INPUT ROWS -
• • • • • • •

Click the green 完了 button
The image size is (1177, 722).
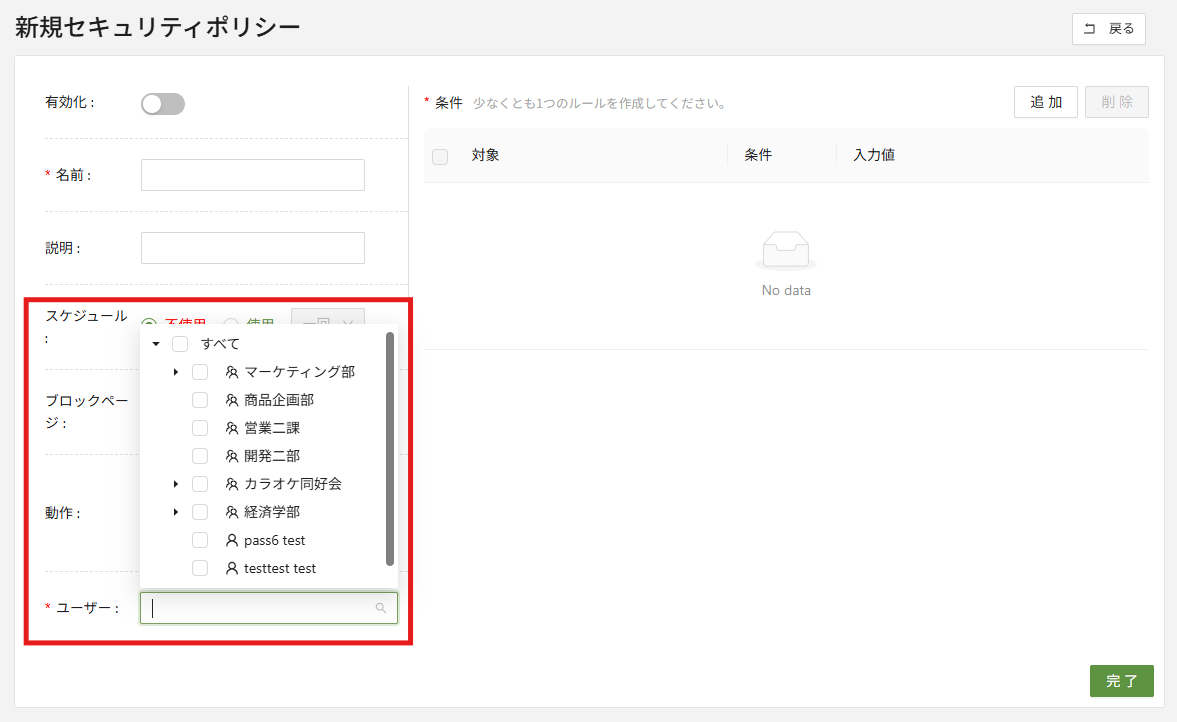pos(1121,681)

• • • • • • •

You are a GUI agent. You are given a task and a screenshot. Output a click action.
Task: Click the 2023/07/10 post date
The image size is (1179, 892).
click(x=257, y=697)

• • • • • • •

WHAT IS ASKED - Put the items from the line containing "Click the green 完了 button" through the line containing "pos(1121,681)", both included, into a numbered list with blank lines left out. Leave the pictures out of your answer.

EXERCISE RESULT -
1. Click the green 完了 button
2. The image size is (1177, 722).
3. pos(1121,681)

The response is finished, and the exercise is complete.